Friday, June 04, 2004
Academy Award-Winning director, left-wing lunatic, and sweaty obese man, Michael Moore, has been accused by a Minnesotan Senator of omitting a key statement from his upcoming anti-Bush film, Fahrenheit 9-11.

In the film, Moore takes a trip to the Capitol to hassle Congressmen about enlisting their own kids in the military. The ostensible point of this typically Mooronic stunt is to show how the Washington elites who send our boys to war aren't quite up to the job when it comes to personal sacrifice.

Only one problem: the Republican Senator who Moore interviewed has two nephews in the Army National Guard.

Rep. Kennedy pans Michael Moore film editing

WASHINGTON, D.C. -- Rep. Mark Kennedy has unhappy memories of his filmed encounter with leftist moviemaker Michael Moore, an encounter featured Thursday in a trailer for the upcoming U.S. release of the film "Fahrenheit 9/11."

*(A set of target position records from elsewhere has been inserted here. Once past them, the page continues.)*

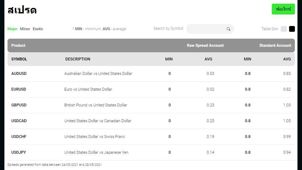Open the Minor currency pairs tab
This screenshot has height=170, width=302.
(25, 29)
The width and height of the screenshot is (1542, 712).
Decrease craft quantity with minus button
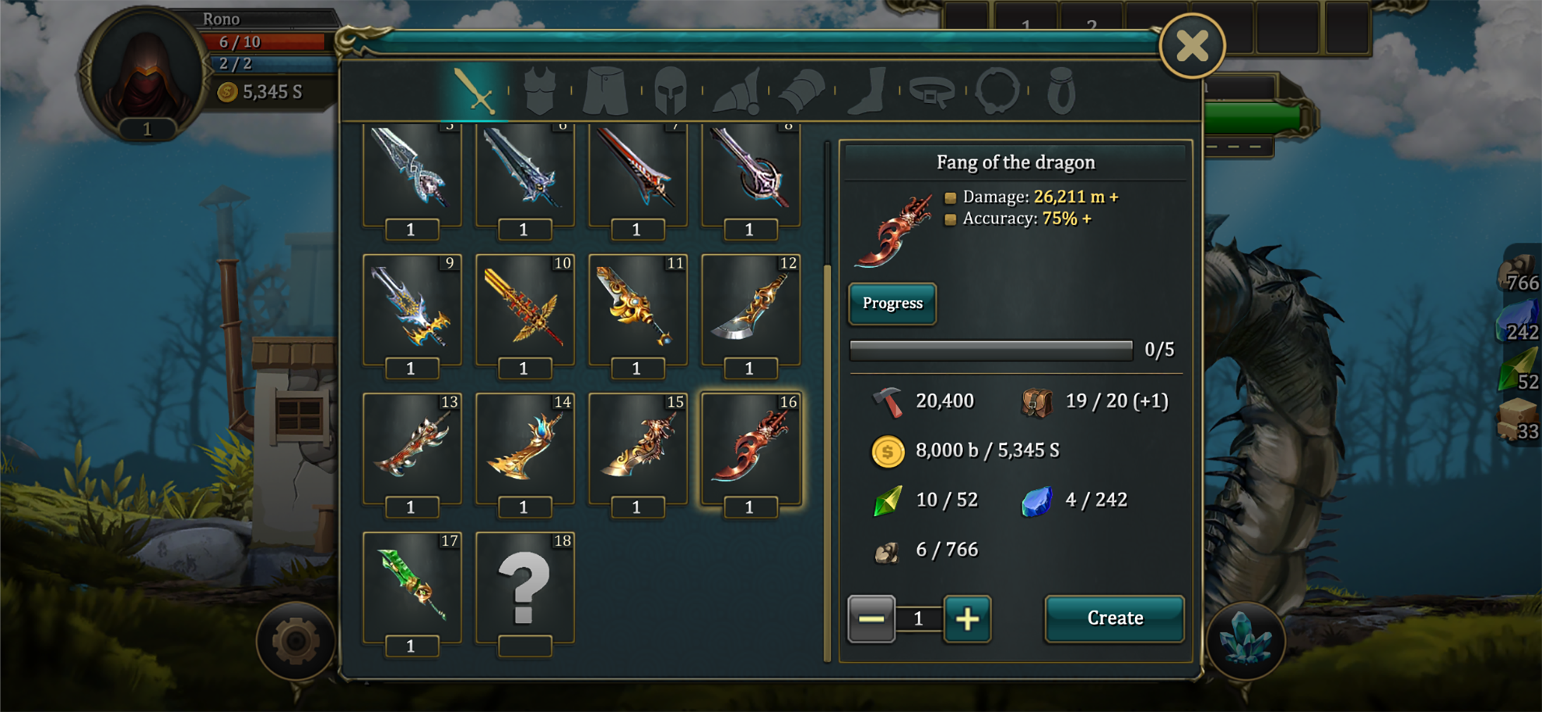[x=872, y=619]
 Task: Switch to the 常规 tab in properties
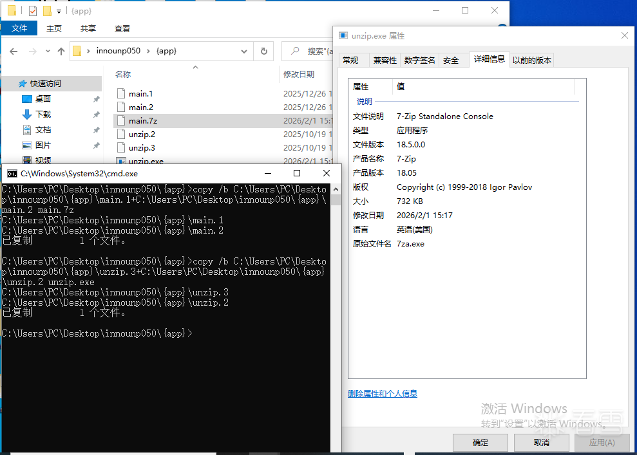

"I was walking back to my office after casting a vote, and all of a sudden some oversized guy puts a mike in my face and a camera in my face," said the Minnesota Republican. "He starts asking if I can help him recruit more people from families of members of Congress to participate in the war on terror."

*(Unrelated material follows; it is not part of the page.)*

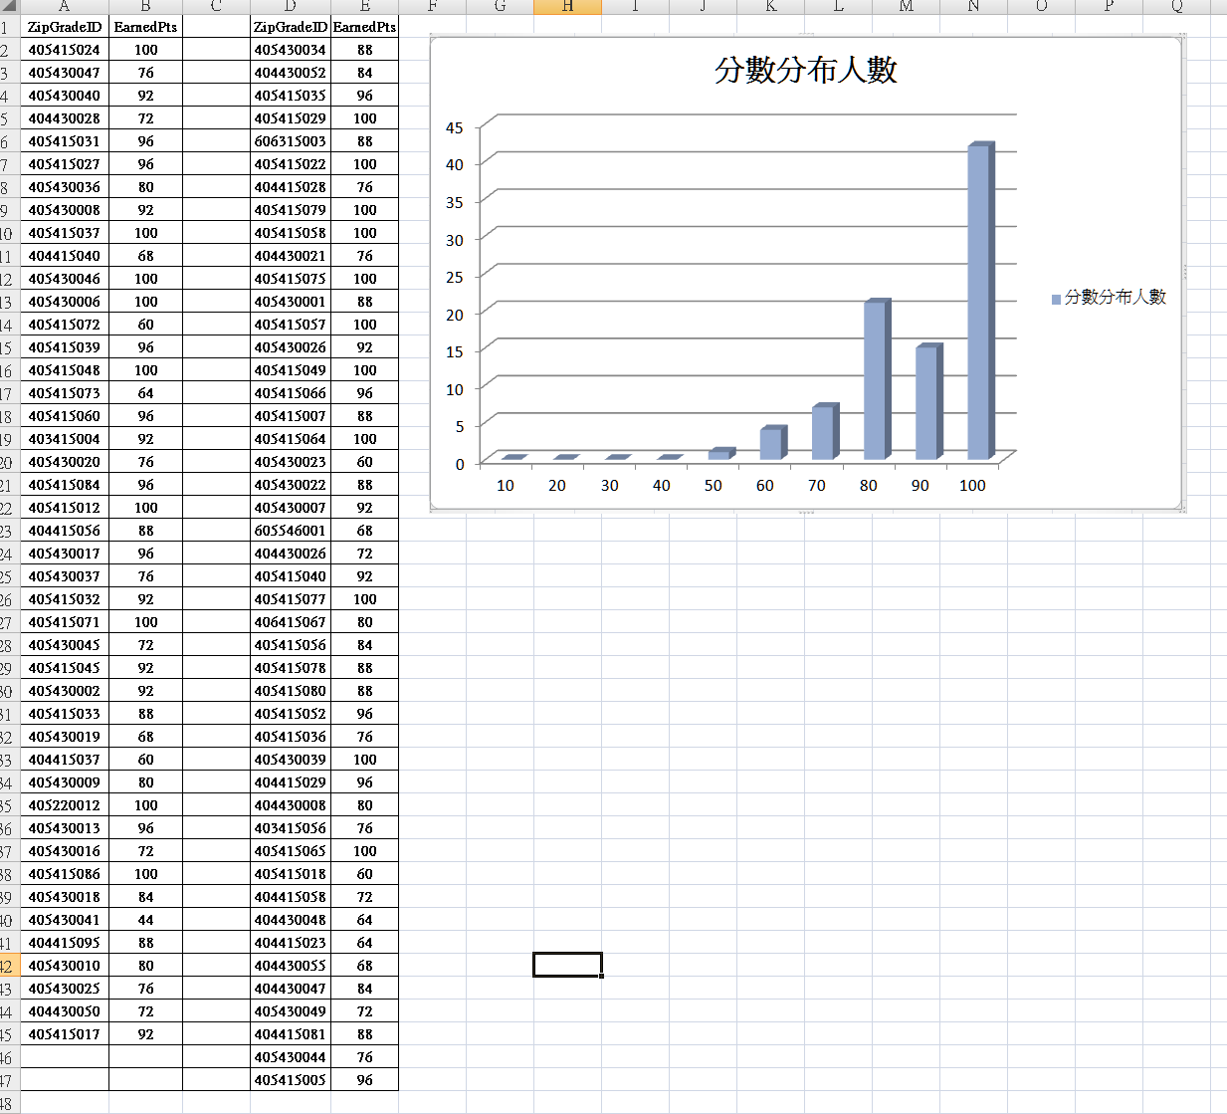Click the EarnedPts header in column E

(x=364, y=27)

Kennedy said he told Moore that he has two nephews in the military, one who has just been deployed in the Army National Guard.

But to Kennedy's annoyance, his response to Moore was cut from the trailer (and from the film, according to a spokeswoman for the movie).

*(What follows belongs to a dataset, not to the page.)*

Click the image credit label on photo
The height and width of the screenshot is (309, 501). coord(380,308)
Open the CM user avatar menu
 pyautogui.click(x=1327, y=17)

"The interesting thing is that they used my image, but not my words," Kennedy said. "It's representative of the fact that Michael Moore doesn't always give the whole story, and he's a master of the misleading."

A spokeswoman for the film, which has found a U.S. distributor after the Walt Disney Co. refused to release it, said she had no comment.

A transcript released by the film's producers shows Moore telling Kennedy that "there is only one member [of Congress] who has a kid over there in Iraq." He asks Kennedy to help him pass out literature encouraging others "to get their kids to enlist in the Army and go over to Iraq."

Kennedy replies, "I'd be happy to. Especially those who voted for the war. [As Kennedy did.] I have a nephew on his way to Afghanistan."

To which Moore replies: "I appreciate it."


Moore, not the one to let "facts" or "truth" get in the way of a good spectacle, has removed this minor detail from his so-called "documentary".